In real-world web applications, especially those involving sensor networks and Internet of Things (IoT) devices, time series data are often incomplete due to network delays, device failures or logging constraints. Such missing data can severely affect downstream tasks including anomaly detection, recommendation, and A/B testing, making imputation a critical step for reliable web analytics. Diffusion models have recently achieved strong performance for time series imputation. As relevant research progresses, the spectral nature of time series has received increasing attention. However, most ''frequency-aware'' diffusion variants modify either the input or network architecture, but the variance schedule in the forward process remains unchanged, injecting noise with the same variance into every frequency bin.

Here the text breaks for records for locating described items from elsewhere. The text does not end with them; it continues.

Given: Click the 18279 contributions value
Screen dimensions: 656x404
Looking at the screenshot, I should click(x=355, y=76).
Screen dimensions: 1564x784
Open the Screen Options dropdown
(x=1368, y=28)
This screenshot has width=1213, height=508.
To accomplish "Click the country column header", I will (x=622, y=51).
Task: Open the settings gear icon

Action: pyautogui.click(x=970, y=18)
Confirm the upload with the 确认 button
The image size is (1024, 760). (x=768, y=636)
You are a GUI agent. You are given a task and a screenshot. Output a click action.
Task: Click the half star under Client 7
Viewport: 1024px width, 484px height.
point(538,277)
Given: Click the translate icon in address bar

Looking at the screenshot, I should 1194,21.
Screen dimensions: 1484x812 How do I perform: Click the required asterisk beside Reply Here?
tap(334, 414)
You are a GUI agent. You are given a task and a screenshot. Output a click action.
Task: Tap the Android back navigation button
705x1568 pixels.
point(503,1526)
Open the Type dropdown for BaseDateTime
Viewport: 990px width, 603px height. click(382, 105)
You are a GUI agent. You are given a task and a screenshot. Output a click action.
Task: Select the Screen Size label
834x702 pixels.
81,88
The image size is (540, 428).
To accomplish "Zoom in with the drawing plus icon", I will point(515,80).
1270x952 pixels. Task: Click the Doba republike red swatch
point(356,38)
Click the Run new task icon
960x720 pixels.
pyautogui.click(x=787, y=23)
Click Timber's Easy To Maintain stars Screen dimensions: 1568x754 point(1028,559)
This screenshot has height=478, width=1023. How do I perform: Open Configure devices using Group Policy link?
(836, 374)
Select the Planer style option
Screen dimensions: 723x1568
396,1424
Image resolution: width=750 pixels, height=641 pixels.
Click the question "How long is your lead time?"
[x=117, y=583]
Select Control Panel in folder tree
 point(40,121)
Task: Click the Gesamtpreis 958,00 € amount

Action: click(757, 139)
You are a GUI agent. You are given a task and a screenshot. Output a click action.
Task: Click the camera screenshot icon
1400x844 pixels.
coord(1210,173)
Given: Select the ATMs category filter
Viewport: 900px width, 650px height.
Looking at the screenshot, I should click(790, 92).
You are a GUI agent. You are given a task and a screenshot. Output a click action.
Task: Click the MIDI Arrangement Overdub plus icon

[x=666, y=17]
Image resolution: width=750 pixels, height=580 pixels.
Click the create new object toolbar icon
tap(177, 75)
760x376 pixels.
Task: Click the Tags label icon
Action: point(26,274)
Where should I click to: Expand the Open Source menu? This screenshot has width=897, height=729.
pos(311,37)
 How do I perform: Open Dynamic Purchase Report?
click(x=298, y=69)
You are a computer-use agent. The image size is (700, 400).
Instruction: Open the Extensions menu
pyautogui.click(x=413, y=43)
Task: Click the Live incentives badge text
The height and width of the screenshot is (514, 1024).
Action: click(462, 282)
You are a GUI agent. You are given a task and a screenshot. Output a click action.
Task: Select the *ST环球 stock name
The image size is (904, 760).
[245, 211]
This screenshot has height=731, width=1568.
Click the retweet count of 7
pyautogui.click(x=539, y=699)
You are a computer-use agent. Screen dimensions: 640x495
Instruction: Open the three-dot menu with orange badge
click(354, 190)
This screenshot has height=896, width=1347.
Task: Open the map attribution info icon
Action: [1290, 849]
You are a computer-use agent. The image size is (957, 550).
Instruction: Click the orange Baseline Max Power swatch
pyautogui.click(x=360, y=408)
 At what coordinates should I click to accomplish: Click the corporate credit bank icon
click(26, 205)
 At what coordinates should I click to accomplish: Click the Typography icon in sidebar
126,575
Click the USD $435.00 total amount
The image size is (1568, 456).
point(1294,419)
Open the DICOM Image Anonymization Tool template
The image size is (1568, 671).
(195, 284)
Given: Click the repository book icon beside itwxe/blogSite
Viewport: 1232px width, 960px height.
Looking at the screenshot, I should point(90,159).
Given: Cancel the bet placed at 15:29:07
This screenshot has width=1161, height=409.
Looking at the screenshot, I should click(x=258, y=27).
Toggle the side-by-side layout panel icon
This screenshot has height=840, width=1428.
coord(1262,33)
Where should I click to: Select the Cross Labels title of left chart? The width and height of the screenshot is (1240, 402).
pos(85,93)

This limitation prevents diffusion from adapting to real data, where spectral energy varies irregularly across frequencies rather than following a simple high–low split. To address these issues, we propose Frequency-Shaped Diffusion (FSDI), which replaces the uniform variance schedule with a data-driven schedule in the frequency domain. Frequency bin variances are estimated from the spectral energy distribution of the data, allocated as inverses of that energy, and then Parseval-calibrated so the total noise energy exactly matches standard diffusion, preserving training stability and ensuring fair comparison. Experiments on real-world datasets demonstrate that FSDI achieves state-of-the-art performance. All code have been made publicly at https://github.com/decisionintelligence/FSDI.